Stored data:
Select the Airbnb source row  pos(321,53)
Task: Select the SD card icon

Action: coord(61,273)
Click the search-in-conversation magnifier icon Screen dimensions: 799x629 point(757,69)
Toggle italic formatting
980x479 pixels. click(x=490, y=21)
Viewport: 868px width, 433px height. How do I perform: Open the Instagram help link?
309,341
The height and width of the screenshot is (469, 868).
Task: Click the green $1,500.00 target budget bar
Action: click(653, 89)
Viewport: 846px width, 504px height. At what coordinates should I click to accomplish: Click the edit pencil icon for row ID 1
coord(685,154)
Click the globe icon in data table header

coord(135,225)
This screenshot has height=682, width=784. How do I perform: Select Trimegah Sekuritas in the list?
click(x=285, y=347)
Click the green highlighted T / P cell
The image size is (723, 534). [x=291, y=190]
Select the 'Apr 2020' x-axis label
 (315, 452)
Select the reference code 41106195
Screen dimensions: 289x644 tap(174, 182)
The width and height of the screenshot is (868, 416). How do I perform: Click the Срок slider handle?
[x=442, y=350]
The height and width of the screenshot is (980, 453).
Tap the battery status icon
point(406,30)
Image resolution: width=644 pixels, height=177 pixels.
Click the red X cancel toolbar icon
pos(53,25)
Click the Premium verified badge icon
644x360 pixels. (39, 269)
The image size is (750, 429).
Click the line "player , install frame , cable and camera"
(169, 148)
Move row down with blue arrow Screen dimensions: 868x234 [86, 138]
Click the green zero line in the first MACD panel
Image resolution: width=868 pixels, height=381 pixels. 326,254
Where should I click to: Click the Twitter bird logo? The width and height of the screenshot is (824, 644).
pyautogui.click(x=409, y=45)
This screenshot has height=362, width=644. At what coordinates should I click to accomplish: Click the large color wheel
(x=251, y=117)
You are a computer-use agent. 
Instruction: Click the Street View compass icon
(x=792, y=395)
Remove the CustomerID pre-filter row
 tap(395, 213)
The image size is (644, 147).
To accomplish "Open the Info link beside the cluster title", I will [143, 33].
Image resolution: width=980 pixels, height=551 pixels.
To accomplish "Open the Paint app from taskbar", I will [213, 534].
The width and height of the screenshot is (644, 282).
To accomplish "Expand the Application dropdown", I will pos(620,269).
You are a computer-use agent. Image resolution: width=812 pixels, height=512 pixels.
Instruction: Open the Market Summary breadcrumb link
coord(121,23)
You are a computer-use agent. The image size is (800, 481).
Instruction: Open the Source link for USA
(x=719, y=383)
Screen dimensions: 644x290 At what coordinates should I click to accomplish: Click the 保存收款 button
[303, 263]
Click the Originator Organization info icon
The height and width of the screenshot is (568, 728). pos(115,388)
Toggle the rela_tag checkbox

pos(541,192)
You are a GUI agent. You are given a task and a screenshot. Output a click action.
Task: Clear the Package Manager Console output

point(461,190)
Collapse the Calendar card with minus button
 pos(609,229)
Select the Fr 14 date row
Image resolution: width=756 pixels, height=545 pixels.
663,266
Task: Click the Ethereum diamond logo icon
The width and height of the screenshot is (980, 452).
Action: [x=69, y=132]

◆ **To do**
Transcribe the data above in full, keeping every word as it is.

◆ **Your response**
Select the Airbnb source row  pos(321,53)
Task: Select the SD card icon

Action: coord(61,273)
Click the search-in-conversation magnifier icon Screen dimensions: 799x629 point(757,69)
Toggle italic formatting
980x479 pixels. click(x=490, y=21)
Viewport: 868px width, 433px height. How do I perform: Open the Instagram help link?
309,341
The height and width of the screenshot is (469, 868).
Task: Click the green $1,500.00 target budget bar
Action: click(653, 89)
Viewport: 846px width, 504px height. At what coordinates should I click to accomplish: Click the edit pencil icon for row ID 1
coord(685,154)
Click the globe icon in data table header

coord(135,225)
This screenshot has height=682, width=784. How do I perform: Select Trimegah Sekuritas in the list?
click(x=285, y=347)
Click the green highlighted T / P cell
The image size is (723, 534). [x=291, y=190]
Select the 'Apr 2020' x-axis label
 (315, 452)
Select the reference code 41106195
Screen dimensions: 289x644 tap(174, 182)
The width and height of the screenshot is (868, 416). How do I perform: Click the Срок slider handle?
[x=442, y=350]
The height and width of the screenshot is (980, 453).
Tap the battery status icon
point(406,30)
Image resolution: width=644 pixels, height=177 pixels.
Click the red X cancel toolbar icon
pos(53,25)
Click the Premium verified badge icon
644x360 pixels. (39, 269)
The image size is (750, 429).
Click the line "player , install frame , cable and camera"
(169, 148)
Move row down with blue arrow Screen dimensions: 868x234 [86, 138]
Click the green zero line in the first MACD panel
Image resolution: width=868 pixels, height=381 pixels. 326,254
Where should I click to: Click the Twitter bird logo? The width and height of the screenshot is (824, 644).
pyautogui.click(x=409, y=45)
This screenshot has height=362, width=644. At what coordinates should I click to accomplish: Click the large color wheel
(x=251, y=117)
You are a computer-use agent. 
Instruction: Click the Street View compass icon
(x=792, y=395)
Remove the CustomerID pre-filter row
 tap(395, 213)
The image size is (644, 147).
To accomplish "Open the Info link beside the cluster title", I will [143, 33].
Image resolution: width=980 pixels, height=551 pixels.
To accomplish "Open the Paint app from taskbar", I will [213, 534].
The width and height of the screenshot is (644, 282).
To accomplish "Expand the Application dropdown", I will pos(620,269).
You are a computer-use agent. Image resolution: width=812 pixels, height=512 pixels.
Instruction: Open the Market Summary breadcrumb link
coord(121,23)
You are a computer-use agent. The image size is (800, 481).
Instruction: Open the Source link for USA
(x=719, y=383)
Screen dimensions: 644x290 At what coordinates should I click to accomplish: Click the 保存收款 button
[303, 263]
Click the Originator Organization info icon
The height and width of the screenshot is (568, 728). pos(115,388)
Toggle the rela_tag checkbox

pos(541,192)
You are a GUI agent. You are given a task and a screenshot. Output a click action.
Task: Clear the Package Manager Console output

point(461,190)
Collapse the Calendar card with minus button
 pos(609,229)
Select the Fr 14 date row
Image resolution: width=756 pixels, height=545 pixels.
663,266
Task: Click the Ethereum diamond logo icon
The width and height of the screenshot is (980, 452).
Action: [x=69, y=132]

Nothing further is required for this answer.